Dia 3. Ah, nosso terceiro dia no Rio! Espetacular o passeio de lancha partindo da Marina da Glória, com mergulho nas Praias Vermelha e da Urca, com direito a espumante a bordo. E músicas escolhidas só por nós, que luxo! O jantar foi no restaurante asiático Spicy Fish, na Maria Quitéria. Fiquei apaixonada pelo Bao: pão chinês cozido no vapor, recheado com porco recheado e shitake cozidos por 9h, levemente adocicado e apimentado. Sem mais palavras sobre a iguaria.

Dia 4. Eis que recebo convite da Alana Copetti, colega e amiga do Antônio, e do Marco Dall Agnese, para subir com o trio o Morro da Urca. Claro que a tia Marta prontamente disse sim, e lá fui eu com a gurizada, lépida e faceira, prestes a completar 60 aninhos. Não sem antes fazer um belo passeio pela Urca com o filhote, incluindo prédios históricos, casas preservadas e passeio pela Mureta da Urca. Lá em cima, o clássico chá-mate gelado com direito a vista deslumbrante. Finalizamos o passeio com descida de bondinho. Tudo inesquecível e em excelente companhia. Voltamos ao Amir para almoçar outras delícias árabes e tomamos cafezinho com pastel de nata na confeitaria Colombo do Forte de Copacabana. Ao cair da noite, caipirinha no Copacabana Palace para matar a saudade, seguida do musical no Teatro do Copa, "A Vedete do Brasil", em cartaz até 28/01/24, em homenagem a Virginia Lane, que alcançou sucesso com a marchinha "Sassaricando", marco do Carnaval de 1952. Interpretações memoráveis de Flávia Monteiro, Suely Franco e Bela Quadros. Foi emoção demais quando entoaram "Barracão de Zinco". Relembrei a interpretação, voz e violão, pelo Plínio Alexandre, meu amado pai. Pós-teatro, jantar regado a suquinho (saquê) e deliciosas comidinhas e conversas com os queridíssimos Fred e Laura, amigos do Tony, no Katz-su, restaurante coreano no Jardim Botânico.
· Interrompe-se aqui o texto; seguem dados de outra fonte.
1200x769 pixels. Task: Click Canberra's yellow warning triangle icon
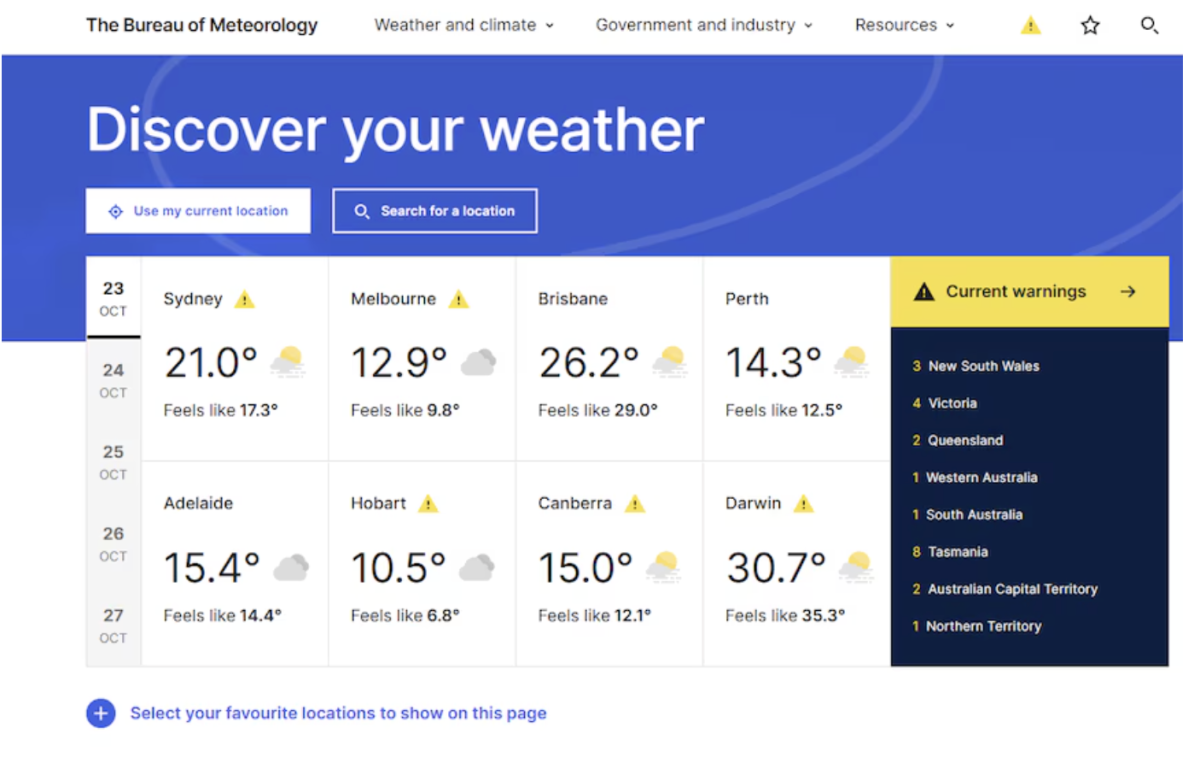pyautogui.click(x=634, y=504)
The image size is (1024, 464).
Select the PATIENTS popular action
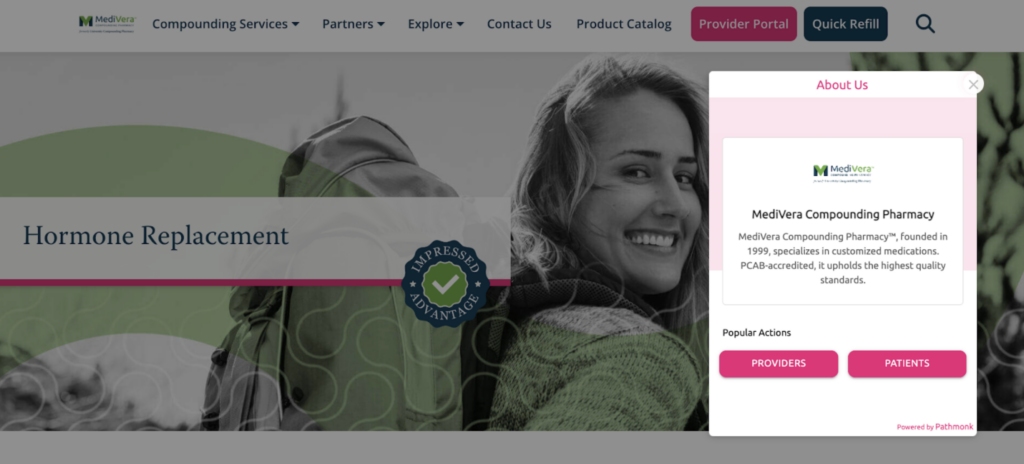[x=907, y=363]

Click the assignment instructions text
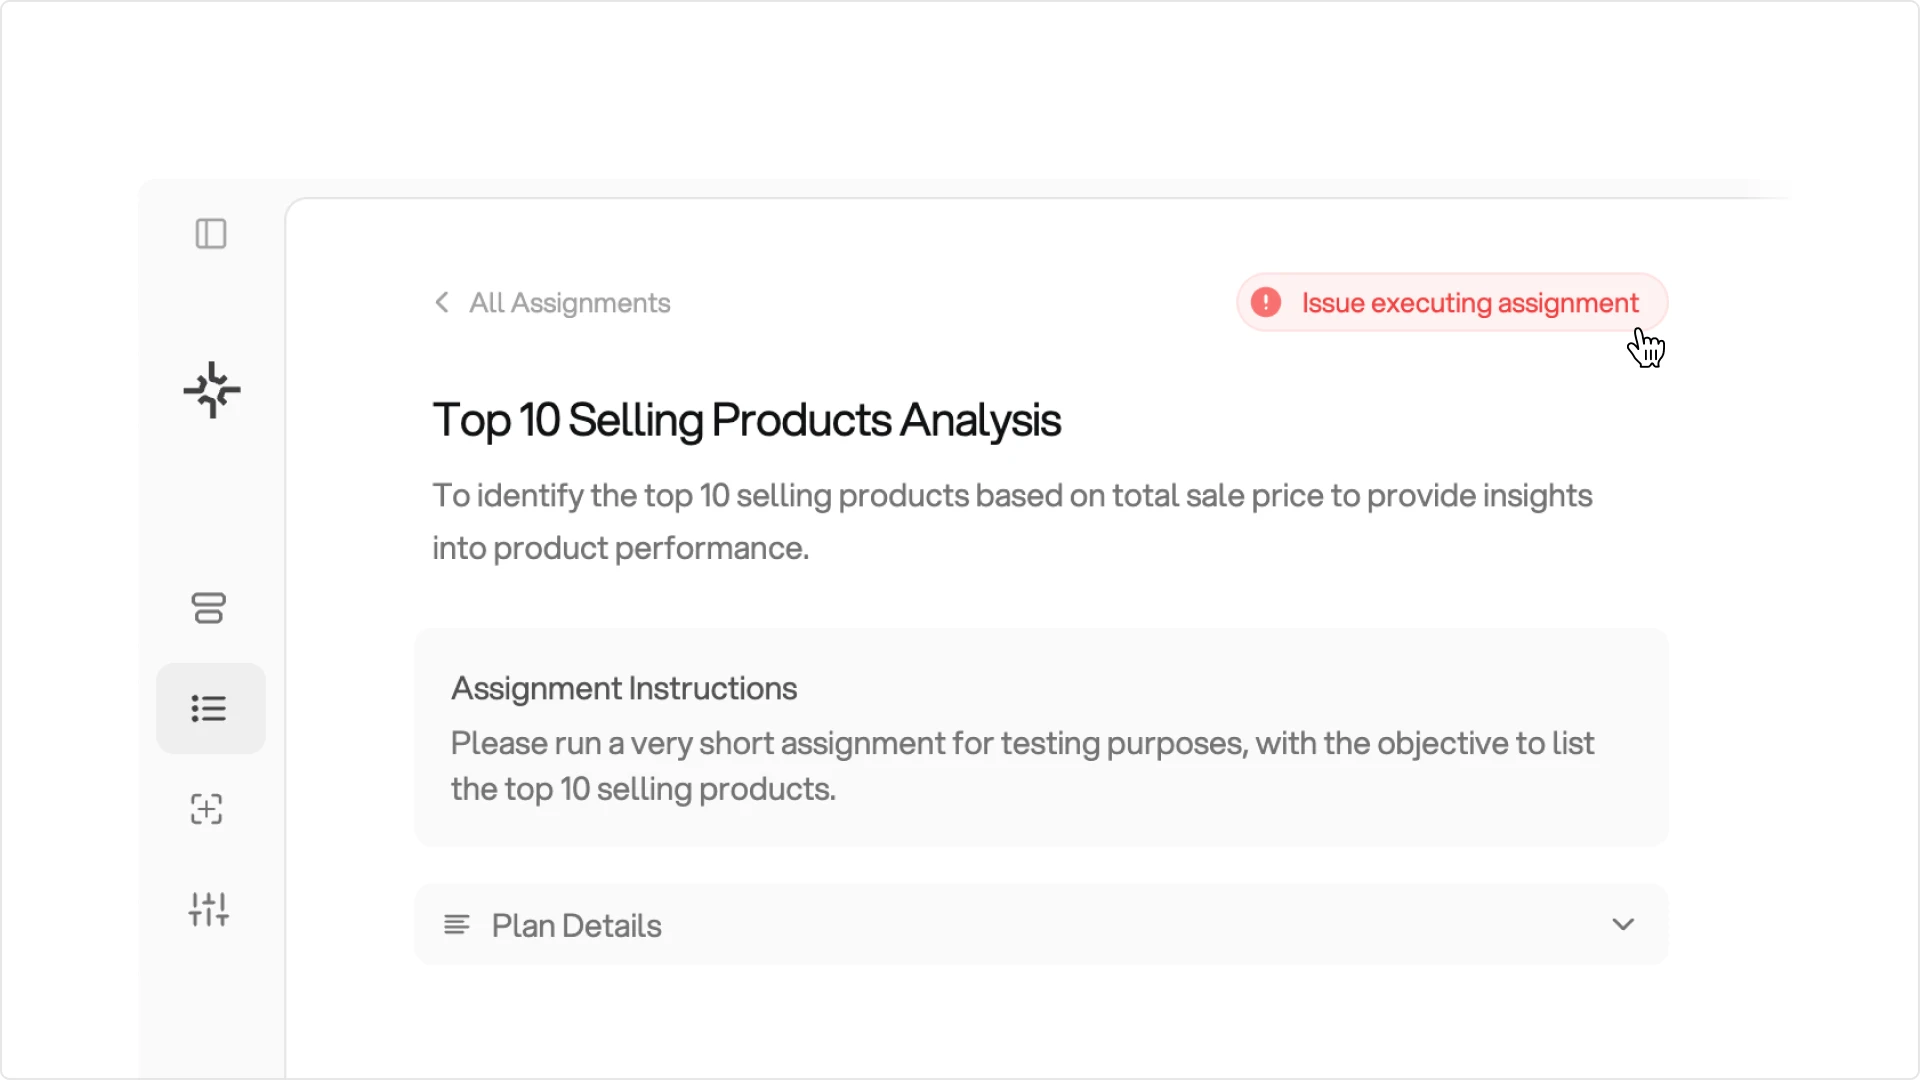(x=1022, y=766)
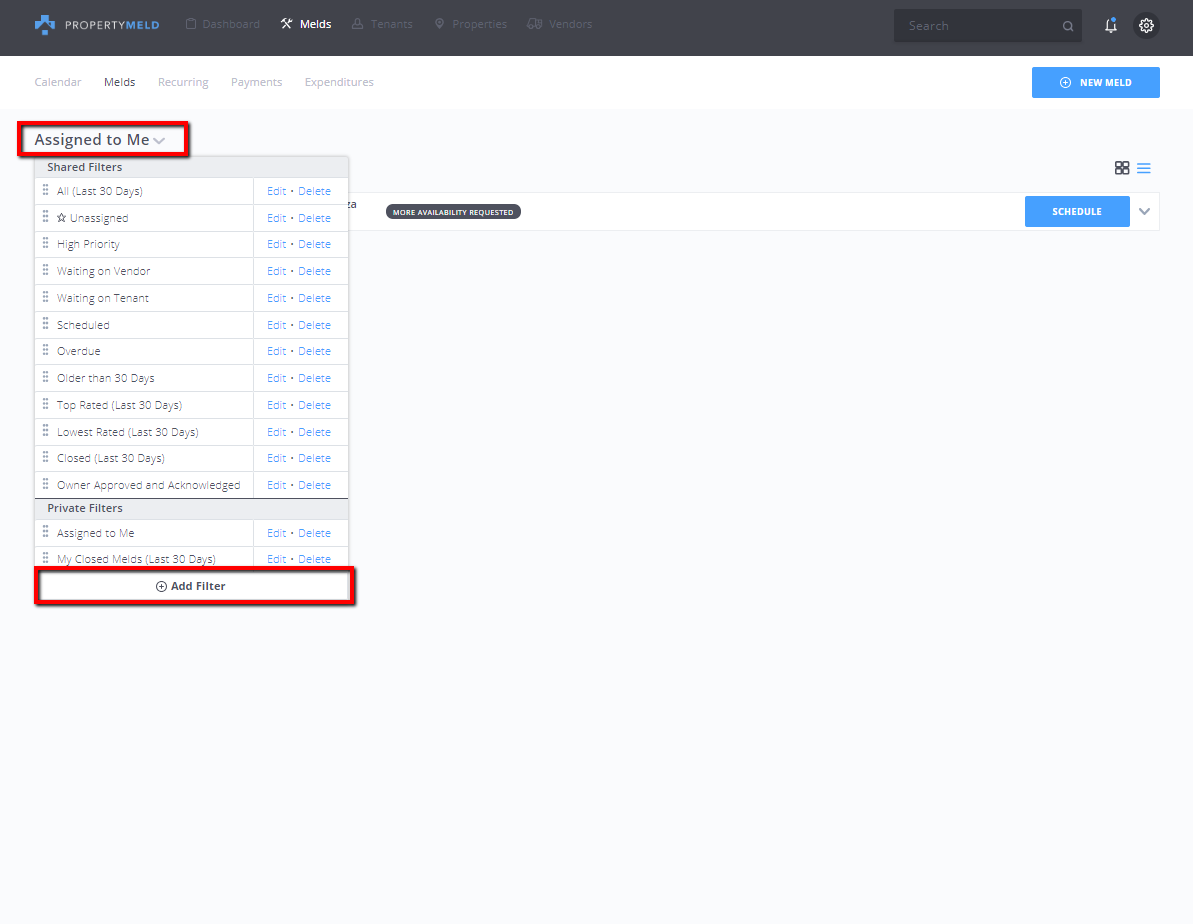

Nesse dia espetacular, percorremos nada menos do que 9 km além de 45 andares de escada (subida do morro). Ufa!

DIA 5. No dia da despedida, deixamos o apê, pegamos praia em Ipanema com o Fred, com direito a banho na casa da Laura, seguido de delicioso almoço com minha novel amiga Hildinha no Country Club em Ipanema. Nos conhecemos em recente surf trip no Ceará. Nem ela, nem eu surfamos, mas acompanhamos surfistas e batemos altos e divertidos papos nas praias de Paracuru e Iguape.

Foram cinco dias de Rio para além de mais do mesmo, muitas novidades: parcerias, papos, restôs, lugares. Pós-almoço, hora de ir para o Longboard Paradise Surf Club esperar o Marco, na Praia da Macumba, Recreio dos Bandeirantes. Mas essa é outra história. Até breve!